Spielbanken in Bayern auf dem Weg der Besserung

Nach Meinung der bayrischen Staatskanzlei-Chefin Christine Haerthauer konnte dies nicht entsprechend umgesetzt werden und so gibt sie an, dass die Spielbanken Bayerns Sanierungsfälle seien. Weiterhin gibt sie an, dass die Spielbanken in Bayern Verluste einbringen würden und dass die Konkurrenz von Seiten der Spielhallen und aus dem Internet einfach zu groß sei. Auch wenn es ein Zukunftskonzept gegeben hat, so scheint dieses keine Lösung für die bestehenden Probleme zu sein, so Haerthauer in einem Interview.

Die Meinung der Staatskanzlei-Chefin der CSU wird allerdings nicht von jedem geteilt, denn beispielsweise Bad Stebens Casino-Direktor Udo Braunersreuther und sogar das Finanzministerium halten dagegen. Die Sanierungspläne seien bereits erfolgreich und es konnten bereits acht Prozent Wachstum erreicht werden. Die Spielbanken befinden sich laut Braunersreuther bereits jetzt schon, nach schwierigen Zeiten, im Plus. Dem Abwärtstrend wurde bereits ein Ende gesetzt, also seien die Aussagen von Christine Haerthauer nach Angabe des Finanzministeriums unbegründet und das Finanzministerium müsse sich keine Gedanken um die grundsätzliche Aufstellung der Spielbanken Bayerns machen, auch wenn Haerthauer dies angedeutet hatte.

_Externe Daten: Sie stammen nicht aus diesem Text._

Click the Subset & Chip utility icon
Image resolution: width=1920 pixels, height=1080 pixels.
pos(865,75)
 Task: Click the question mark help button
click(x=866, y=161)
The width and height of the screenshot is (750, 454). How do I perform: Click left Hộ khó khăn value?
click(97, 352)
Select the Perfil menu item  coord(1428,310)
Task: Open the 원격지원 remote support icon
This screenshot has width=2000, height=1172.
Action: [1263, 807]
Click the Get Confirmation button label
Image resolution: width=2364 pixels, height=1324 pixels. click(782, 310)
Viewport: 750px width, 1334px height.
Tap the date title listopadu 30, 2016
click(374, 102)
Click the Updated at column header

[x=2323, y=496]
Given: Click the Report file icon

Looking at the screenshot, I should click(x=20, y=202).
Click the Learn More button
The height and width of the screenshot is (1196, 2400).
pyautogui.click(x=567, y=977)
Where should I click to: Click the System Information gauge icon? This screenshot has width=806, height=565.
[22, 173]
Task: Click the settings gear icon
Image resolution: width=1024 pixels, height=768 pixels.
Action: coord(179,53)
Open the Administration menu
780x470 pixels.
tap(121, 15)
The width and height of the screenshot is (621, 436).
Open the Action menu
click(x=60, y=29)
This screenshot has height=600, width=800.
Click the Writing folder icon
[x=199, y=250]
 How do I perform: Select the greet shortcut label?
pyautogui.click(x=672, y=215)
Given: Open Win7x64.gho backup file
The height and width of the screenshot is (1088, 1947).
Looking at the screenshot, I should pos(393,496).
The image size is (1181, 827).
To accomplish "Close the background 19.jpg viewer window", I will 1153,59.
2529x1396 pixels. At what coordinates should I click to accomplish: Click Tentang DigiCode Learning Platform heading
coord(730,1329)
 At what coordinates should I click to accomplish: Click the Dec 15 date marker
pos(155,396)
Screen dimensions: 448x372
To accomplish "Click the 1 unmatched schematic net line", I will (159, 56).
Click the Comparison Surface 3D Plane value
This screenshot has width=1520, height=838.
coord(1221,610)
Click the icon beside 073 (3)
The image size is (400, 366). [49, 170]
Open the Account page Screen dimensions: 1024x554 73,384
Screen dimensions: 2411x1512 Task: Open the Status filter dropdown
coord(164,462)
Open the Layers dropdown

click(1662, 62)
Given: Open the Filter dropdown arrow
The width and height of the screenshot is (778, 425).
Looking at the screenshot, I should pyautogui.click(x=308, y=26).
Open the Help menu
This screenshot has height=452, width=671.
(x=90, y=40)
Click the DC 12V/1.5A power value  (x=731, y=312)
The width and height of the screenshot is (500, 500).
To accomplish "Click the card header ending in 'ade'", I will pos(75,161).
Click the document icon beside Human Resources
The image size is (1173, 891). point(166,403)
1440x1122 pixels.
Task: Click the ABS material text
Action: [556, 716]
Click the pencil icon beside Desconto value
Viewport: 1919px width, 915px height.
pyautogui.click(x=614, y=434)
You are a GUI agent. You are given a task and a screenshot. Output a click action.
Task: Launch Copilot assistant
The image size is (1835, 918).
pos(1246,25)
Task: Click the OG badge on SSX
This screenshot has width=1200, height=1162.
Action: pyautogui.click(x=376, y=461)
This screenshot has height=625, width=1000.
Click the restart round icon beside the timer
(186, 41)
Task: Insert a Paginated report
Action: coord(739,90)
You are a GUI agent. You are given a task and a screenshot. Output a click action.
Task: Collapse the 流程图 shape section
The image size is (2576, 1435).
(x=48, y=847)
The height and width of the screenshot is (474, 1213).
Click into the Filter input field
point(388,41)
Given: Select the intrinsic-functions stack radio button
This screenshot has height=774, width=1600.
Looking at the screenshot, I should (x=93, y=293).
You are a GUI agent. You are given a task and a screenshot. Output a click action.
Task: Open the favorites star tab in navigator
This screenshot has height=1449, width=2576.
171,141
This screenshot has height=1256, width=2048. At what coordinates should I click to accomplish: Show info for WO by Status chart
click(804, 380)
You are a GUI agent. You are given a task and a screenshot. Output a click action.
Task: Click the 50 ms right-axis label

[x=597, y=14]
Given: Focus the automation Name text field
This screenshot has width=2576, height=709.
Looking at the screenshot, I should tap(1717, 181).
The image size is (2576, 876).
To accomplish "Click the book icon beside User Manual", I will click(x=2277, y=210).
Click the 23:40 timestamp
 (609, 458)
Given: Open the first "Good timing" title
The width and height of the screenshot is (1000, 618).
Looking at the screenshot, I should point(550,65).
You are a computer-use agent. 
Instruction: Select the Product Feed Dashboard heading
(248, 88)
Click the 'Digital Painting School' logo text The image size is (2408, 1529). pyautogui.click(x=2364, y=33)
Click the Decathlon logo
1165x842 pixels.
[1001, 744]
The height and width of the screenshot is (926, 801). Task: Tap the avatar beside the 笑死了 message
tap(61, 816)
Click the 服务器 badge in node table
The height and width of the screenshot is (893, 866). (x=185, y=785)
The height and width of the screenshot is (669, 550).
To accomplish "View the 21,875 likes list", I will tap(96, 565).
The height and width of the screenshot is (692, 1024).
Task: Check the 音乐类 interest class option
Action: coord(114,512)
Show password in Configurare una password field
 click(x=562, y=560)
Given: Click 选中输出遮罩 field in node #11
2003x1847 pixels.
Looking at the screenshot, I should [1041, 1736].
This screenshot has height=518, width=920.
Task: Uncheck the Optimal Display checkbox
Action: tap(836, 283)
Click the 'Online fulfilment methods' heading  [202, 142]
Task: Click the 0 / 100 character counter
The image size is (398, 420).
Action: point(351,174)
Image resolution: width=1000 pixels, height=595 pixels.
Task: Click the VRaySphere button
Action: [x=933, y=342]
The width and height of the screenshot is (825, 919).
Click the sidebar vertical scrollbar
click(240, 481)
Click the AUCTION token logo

Der positive Trend der Spielbanken wirkt sich bereits auf die Stimmung innerhalb der Glücksspielbranche aus. Spielbank-Chef Braunersreuther blickt positiv gestimmt auf das neue Geschäftsjahr. Das Konzept für die Zukunft sieht weitere Verbesserungen vor. Es gäbe noch viele Möglichkeiten, um die Umsätze weiterhin zu steigern.

Mit der Einführung neuer Angebote, wie beispielsweise in Frankenwald, konnten bereits Umsatzsteigerungen generiert werden. Dennoch ist den Verantwortlichen weiterhin die Konkurrenz bewusst. Die Spielhallen stellen eine große Konkurrenz dar und hier gibt es immer mehr Spieler die aus den Casinos abwandern, um ihr Glück in den besagten Etablissements zu versuchen.

Grund für den Boom in den Spielhallen wird in den unterschiedlichen Regelungen in Bezug auf den Einlass gesehen. Während der Zutritt in einer Spielbank erst Spielern ab 21 Jahren gewährt wird, können Spieler ab 18 Jahren bereits in den Spielhallen spielen. Auch das Rauchverbot gilt in erster Linie für die Spielbanken und hierin wird auch der Grund für den Rückgang der Besucherzahlen gesehen.

Doch auch in Bayern, vielmehr in Bad Steben, wurden hier Maßnahmen eingeführt, wozu die Errichtung eines Raucherpavillions gehörte. Hier können die rauchenden Gäste nun zwischendurch eine Zigarette rauchen und danach wieder weiterspielen. Dies wurde nach Aussage des Direktors bereits positiv von den Gästen angenommen.